Tools

CPA Technical Specifications

Reference Number: AA-01606 Views: 3497

0 Rating/ Voters

LumenVox' Call Progress Analysis software

CPA Prediction Algorithm

The CPA prediction mechanism differentiates between a residential customer, a business customer and answering machine message by using LumenVox' ASR capabilities as well as traditional time-based CPA predictors.

The prediction algorithm listens to the incoming audio for human speech using the LumenVox’ advanced Voice Activity Detection (VAD) scheme. Once audio is end pointed the algorithm attempts to classify the called party based on the length of time it takes the called party to stop speaking.

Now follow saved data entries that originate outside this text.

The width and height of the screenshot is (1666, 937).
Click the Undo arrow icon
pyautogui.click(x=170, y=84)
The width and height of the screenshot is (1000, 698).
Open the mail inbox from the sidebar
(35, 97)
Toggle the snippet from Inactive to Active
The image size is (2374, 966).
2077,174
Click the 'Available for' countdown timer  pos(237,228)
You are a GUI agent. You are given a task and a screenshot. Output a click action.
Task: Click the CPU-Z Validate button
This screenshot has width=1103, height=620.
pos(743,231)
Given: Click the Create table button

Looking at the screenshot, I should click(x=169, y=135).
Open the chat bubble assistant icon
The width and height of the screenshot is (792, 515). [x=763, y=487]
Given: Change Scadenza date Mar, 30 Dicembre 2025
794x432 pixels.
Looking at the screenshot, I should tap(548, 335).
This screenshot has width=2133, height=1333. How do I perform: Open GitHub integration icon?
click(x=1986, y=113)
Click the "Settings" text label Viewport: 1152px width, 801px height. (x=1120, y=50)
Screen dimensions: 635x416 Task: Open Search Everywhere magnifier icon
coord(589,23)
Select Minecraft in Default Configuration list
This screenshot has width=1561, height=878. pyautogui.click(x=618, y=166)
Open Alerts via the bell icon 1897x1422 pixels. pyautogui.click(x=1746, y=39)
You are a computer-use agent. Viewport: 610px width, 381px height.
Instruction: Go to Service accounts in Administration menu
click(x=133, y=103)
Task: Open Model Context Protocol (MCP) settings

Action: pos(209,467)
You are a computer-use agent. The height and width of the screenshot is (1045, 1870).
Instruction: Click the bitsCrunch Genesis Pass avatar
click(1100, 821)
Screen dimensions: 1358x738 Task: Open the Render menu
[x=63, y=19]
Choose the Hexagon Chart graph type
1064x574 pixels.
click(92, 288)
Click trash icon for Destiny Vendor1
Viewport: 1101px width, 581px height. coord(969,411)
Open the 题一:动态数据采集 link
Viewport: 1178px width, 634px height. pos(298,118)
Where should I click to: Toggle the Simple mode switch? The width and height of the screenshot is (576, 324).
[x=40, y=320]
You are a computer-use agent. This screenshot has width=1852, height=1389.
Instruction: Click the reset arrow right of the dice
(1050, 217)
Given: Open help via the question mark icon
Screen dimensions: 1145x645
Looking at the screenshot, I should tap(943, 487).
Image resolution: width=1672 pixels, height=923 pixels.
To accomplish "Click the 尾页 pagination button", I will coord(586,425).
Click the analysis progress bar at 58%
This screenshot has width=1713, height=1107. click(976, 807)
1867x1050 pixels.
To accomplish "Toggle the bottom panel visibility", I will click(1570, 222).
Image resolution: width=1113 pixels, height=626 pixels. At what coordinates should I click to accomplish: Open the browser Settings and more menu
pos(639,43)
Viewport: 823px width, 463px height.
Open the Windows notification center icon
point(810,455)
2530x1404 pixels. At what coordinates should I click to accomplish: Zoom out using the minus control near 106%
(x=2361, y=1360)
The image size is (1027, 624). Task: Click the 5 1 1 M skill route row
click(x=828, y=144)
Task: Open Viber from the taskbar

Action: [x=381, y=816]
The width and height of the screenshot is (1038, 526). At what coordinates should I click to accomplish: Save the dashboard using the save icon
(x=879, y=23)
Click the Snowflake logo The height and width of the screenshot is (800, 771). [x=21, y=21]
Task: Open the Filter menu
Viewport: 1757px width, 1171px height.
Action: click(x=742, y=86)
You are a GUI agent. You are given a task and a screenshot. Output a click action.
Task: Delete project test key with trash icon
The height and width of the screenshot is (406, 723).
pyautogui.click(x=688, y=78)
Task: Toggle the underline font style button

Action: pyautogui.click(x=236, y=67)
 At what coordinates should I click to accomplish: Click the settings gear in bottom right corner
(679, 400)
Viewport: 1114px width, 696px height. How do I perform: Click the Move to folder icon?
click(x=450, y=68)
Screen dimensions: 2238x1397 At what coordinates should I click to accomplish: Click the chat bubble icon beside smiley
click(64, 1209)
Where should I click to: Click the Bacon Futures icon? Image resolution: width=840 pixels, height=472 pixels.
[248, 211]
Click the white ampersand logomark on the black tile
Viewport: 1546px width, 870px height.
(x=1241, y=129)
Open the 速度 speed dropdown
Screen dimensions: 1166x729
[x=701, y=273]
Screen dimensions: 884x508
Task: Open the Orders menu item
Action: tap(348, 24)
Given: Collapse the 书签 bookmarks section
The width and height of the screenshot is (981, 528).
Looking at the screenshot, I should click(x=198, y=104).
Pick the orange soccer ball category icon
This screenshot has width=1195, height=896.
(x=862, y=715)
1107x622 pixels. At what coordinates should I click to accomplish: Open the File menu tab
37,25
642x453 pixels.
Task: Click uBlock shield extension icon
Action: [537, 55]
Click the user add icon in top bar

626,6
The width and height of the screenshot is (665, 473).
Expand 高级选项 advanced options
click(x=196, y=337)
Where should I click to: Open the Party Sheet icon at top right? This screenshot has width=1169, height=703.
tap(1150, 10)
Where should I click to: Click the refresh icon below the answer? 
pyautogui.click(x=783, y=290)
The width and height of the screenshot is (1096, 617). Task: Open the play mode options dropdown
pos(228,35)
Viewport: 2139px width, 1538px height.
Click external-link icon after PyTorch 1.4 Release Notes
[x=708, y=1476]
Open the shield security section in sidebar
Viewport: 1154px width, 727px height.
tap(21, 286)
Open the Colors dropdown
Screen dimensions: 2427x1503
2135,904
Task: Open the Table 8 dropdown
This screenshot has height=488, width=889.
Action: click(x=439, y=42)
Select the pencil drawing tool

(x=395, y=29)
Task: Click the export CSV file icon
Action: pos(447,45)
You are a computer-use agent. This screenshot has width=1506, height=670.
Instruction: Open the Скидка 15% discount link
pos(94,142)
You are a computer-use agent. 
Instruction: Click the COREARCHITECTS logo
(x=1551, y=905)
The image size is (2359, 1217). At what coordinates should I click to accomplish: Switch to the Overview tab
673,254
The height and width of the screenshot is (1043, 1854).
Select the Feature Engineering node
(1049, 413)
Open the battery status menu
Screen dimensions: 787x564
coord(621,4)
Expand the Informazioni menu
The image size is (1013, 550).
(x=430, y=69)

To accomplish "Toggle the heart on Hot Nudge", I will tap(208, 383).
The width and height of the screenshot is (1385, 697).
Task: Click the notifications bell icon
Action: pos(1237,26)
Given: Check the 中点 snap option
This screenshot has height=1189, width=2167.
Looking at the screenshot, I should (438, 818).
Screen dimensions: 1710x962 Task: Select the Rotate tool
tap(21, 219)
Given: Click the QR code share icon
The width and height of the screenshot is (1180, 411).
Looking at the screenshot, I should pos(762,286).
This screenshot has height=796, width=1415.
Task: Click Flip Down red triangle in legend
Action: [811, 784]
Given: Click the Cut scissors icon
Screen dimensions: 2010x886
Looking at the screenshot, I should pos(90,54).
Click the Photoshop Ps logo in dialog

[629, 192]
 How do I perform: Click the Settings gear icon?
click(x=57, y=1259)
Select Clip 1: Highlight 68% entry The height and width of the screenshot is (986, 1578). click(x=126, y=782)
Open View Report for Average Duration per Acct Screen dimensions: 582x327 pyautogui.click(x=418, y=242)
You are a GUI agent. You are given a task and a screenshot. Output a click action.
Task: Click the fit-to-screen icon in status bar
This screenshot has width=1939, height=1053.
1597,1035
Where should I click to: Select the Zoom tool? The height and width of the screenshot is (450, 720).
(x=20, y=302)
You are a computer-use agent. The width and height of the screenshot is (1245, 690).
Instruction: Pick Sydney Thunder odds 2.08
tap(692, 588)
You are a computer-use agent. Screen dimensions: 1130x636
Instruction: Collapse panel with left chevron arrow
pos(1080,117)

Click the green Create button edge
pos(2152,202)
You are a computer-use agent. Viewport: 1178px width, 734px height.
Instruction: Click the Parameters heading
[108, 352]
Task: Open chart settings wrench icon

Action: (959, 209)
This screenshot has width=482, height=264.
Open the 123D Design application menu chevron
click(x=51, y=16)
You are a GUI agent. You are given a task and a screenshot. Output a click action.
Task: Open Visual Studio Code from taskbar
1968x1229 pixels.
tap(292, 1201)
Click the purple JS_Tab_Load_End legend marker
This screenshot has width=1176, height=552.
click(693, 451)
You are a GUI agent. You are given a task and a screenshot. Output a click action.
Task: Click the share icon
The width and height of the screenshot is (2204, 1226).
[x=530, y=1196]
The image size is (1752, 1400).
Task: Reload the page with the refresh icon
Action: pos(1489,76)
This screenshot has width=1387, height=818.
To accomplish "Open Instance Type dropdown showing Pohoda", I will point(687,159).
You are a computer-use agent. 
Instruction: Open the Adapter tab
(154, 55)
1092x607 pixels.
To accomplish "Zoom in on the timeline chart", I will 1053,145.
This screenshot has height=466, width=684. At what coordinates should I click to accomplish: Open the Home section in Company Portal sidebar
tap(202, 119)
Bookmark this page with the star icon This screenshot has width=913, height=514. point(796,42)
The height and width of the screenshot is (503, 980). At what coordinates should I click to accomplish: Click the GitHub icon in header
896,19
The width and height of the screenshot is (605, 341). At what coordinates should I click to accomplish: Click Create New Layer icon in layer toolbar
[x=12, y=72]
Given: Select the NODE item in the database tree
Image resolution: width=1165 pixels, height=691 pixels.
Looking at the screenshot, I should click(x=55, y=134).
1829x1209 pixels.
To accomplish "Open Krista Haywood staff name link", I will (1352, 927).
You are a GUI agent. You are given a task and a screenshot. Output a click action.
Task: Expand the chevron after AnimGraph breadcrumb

Consider the following ways a called party might answer the phone:

"Hello? <silence>"
"Hi, this is John. <silence>"
"Thank you for calling XYZ corporation, how may I help you? <silence>"
"This is John Smith at XYZ corporation. I'm away from my desk right now, but if you leave me a message with your name and number I'll get back to you as soon as possible. <silence>"

By measuring the amount of time between the start of speech and the silence, the system can return a hypothesis about whether the caller is a human residence, a human business, or a machine. The other possible case is that the called party simply does not say anything, in which case the CPA prediction can return that fact.

The following table illustrates the amount of time CPA must detect speech or silence before returning a result. These are default values, and can be modified:

Result	Audio Length	Description
Human Residence	< 1800 ms of speech	Very short greeting indicates a strong likelihood of having reached a human residence.
Human Business	> 1800 ms of speech but < 3000 ms	Moderate-length greeting indicates likelihood of having reached a human business.
Answering Machine Prediction	> 3000 ms of speech	Likely an answering machine or other automated system. This may be confirmed using a confirmation prompt.
Unknown Silence	> 5000 ms of silence	No speech was detected for a prolonged period of time; it is likely there is a human who is not speaking on the line.

If the classifier is unable to reliably predict the callee based on the ASR result, it falls back to a heuristic length of speech based approach to classifying the callee. Table 1 shows the default values for predicting the callee based on length of speech. The Description column describes the circumstances under which each of these states would be predicted.

Note that CPA is often used in parallel with Tone Detection, sometimes called Answering Machine Detection or AMD. When platforms have the ability to process audio streams in two independent methods, one listening for speech as described above (this is the CPA method) and an additional process listening for tones, such as SIT, fax, busy or answering machine tones or beeps. When used together, these methods provide a highly accurate detection of whether a human or machine answered the call, allowing the IVR or speech application to decide how to respond in each case, using resources more effectively and more productively.